* PROBLEM TO SOLVE: Turn the material from the line containing "y). Image resolution: width=1456 pixels, height=819 pixels." up to and including the line containing "Looking at the image, I should click on (1115, 82)." into a numbered list, omitting any blank lines.

* DATA LINES:
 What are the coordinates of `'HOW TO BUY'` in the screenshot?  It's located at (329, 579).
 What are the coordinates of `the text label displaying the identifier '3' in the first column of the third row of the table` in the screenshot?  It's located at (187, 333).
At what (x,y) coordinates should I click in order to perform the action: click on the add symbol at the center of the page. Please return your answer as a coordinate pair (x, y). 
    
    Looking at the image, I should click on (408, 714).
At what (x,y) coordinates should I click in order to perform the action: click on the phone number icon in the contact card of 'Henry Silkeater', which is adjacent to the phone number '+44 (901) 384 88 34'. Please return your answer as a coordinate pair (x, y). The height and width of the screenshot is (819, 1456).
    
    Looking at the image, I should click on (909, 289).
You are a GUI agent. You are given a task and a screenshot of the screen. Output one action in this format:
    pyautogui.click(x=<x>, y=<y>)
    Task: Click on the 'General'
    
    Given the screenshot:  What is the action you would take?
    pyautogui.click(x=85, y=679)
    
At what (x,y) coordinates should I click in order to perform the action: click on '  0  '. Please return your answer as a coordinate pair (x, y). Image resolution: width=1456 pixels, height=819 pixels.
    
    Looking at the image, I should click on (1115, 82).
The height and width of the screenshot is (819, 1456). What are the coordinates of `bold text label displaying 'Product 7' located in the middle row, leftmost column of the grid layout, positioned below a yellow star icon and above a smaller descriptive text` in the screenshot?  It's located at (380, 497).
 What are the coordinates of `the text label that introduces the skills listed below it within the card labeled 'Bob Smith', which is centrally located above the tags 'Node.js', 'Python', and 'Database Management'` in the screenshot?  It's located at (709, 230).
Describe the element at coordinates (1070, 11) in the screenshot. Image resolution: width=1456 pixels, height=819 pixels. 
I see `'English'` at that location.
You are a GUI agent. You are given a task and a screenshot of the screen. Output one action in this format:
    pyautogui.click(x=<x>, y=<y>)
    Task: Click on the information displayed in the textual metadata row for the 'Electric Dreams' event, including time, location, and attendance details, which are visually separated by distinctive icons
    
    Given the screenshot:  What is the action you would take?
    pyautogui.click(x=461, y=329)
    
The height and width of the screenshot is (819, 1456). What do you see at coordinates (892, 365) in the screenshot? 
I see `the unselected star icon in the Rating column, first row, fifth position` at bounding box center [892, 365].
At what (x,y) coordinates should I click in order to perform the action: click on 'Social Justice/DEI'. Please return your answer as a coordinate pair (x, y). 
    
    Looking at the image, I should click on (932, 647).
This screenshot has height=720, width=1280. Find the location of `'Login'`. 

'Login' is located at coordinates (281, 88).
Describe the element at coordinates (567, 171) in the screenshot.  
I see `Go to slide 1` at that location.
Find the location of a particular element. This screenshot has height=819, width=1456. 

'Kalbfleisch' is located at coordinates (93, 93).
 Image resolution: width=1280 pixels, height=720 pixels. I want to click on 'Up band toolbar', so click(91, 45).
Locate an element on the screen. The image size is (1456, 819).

* COMPLETE OUTPUT:
1. At what (x,y) coordinates should I click in order to perform the action: click on '  0  '. Please return your answer as a coordinate pair (x, y). Image resolution: width=1456 pixels, height=819 pixels.
2.     Looking at the image, I should click on (1115, 82).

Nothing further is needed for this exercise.